::: MATERIAL FOR THIS TASK
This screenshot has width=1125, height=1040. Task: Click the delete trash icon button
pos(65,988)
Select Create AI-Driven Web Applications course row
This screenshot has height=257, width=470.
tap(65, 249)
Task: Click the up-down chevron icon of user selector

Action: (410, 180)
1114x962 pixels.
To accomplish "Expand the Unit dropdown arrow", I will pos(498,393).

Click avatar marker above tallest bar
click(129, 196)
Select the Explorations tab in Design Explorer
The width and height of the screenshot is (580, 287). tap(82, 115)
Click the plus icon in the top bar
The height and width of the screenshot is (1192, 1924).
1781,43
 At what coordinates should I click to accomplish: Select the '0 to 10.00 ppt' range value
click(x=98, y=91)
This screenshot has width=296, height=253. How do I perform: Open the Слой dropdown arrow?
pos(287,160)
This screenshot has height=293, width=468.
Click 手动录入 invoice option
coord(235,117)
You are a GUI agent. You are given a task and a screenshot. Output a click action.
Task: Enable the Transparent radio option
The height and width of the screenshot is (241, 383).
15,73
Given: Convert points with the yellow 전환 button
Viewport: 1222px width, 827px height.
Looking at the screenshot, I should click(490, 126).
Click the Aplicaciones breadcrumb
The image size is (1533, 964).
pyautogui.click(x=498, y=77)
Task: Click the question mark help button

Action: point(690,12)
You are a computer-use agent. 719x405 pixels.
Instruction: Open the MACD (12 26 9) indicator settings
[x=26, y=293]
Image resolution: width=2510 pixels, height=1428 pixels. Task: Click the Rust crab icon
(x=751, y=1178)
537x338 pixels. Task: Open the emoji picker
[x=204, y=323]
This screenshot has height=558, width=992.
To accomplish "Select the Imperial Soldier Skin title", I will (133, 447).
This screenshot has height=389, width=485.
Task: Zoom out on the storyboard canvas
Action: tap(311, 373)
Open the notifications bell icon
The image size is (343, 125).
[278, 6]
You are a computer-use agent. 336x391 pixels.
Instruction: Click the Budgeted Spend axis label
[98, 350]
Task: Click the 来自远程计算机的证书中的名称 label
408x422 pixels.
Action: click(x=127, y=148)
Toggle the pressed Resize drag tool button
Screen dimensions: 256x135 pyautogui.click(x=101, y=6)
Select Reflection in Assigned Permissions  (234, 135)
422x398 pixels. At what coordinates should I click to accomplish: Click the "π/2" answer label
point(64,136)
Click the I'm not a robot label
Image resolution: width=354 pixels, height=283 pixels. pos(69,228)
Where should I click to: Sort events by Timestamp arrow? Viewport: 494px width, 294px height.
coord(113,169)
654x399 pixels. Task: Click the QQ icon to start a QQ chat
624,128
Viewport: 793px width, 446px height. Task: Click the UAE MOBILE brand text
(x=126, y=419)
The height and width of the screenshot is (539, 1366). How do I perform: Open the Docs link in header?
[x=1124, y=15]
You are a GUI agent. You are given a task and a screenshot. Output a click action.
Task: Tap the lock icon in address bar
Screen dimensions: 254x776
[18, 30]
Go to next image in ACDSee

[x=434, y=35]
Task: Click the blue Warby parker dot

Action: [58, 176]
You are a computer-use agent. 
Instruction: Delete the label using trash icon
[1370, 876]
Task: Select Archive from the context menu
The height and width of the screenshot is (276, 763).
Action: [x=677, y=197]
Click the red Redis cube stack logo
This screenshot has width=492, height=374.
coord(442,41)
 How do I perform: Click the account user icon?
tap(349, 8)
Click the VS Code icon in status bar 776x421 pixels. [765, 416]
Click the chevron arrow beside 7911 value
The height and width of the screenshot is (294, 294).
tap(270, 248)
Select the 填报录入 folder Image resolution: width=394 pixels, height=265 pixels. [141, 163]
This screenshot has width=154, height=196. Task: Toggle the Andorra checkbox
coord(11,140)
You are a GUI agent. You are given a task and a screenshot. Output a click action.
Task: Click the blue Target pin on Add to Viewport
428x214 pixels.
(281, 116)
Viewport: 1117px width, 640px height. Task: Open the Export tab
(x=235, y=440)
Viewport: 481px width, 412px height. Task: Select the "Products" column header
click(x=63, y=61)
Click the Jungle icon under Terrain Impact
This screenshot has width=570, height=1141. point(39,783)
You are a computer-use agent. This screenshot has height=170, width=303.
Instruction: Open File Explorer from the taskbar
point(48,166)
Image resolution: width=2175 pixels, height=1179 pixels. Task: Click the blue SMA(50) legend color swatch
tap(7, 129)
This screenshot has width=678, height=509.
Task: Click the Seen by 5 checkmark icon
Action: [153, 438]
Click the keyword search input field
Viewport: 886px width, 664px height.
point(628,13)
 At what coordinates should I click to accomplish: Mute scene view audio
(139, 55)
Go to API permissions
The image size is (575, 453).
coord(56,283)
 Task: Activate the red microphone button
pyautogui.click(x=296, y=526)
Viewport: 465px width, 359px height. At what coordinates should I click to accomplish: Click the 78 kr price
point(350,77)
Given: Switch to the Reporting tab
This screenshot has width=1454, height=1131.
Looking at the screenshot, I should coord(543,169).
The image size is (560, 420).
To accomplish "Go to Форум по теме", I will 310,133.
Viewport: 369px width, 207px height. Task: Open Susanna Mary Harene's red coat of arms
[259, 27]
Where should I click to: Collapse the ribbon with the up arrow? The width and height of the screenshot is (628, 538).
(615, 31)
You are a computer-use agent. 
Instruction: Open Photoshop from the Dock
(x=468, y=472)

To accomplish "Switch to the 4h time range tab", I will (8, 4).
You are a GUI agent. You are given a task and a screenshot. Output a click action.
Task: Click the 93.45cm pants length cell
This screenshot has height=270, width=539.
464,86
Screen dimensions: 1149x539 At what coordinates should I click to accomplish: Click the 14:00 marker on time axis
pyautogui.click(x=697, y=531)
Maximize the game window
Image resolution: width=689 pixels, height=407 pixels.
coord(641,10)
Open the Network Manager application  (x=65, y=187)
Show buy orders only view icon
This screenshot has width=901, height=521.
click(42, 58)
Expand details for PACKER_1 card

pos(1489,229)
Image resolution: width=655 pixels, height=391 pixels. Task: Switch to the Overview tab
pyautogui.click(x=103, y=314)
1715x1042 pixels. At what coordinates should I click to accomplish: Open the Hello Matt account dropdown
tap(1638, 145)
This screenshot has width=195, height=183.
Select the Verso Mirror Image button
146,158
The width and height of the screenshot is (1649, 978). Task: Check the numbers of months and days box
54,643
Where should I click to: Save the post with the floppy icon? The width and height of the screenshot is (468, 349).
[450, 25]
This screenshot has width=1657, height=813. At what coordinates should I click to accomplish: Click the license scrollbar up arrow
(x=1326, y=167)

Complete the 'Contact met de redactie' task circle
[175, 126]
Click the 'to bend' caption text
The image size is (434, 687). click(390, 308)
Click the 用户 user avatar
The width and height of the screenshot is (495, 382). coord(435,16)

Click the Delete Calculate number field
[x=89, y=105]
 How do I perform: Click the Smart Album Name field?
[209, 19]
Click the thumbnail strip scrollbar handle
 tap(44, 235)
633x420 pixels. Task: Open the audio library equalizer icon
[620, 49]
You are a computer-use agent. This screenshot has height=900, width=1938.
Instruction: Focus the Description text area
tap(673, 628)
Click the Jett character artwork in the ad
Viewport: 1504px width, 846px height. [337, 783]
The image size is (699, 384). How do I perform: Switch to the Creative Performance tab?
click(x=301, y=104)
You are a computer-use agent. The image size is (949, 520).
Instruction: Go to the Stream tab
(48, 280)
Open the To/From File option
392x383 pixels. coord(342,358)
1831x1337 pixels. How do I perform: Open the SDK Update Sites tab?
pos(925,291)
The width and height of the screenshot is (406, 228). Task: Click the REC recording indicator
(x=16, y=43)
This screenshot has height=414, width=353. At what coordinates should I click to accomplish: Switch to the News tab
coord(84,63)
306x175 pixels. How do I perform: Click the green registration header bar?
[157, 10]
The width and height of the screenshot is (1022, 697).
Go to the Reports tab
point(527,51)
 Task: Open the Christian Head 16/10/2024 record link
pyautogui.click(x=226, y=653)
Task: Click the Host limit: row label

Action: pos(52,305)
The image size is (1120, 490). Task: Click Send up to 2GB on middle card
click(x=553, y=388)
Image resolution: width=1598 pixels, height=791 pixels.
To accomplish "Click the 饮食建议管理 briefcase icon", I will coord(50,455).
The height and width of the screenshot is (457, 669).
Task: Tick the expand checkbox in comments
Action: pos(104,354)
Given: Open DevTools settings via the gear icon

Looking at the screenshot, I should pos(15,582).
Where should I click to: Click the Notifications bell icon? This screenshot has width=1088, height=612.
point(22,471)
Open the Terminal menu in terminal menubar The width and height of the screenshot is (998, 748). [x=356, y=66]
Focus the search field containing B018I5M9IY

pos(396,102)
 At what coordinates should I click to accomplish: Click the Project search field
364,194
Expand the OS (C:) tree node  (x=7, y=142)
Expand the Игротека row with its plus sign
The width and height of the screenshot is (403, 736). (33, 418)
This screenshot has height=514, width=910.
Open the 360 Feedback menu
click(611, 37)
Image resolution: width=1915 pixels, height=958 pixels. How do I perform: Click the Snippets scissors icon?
::::::
● **YOUR INSTRUCTIONS**: Reproduce, word for word, the stretch of items from the first line of the data listing through the line containing "Action: (410, 180)".

● **EXERCISE RESPONSE**:
This screenshot has width=1125, height=1040. Task: Click the delete trash icon button
pos(65,988)
Select Create AI-Driven Web Applications course row
This screenshot has height=257, width=470.
tap(65, 249)
Task: Click the up-down chevron icon of user selector

Action: (410, 180)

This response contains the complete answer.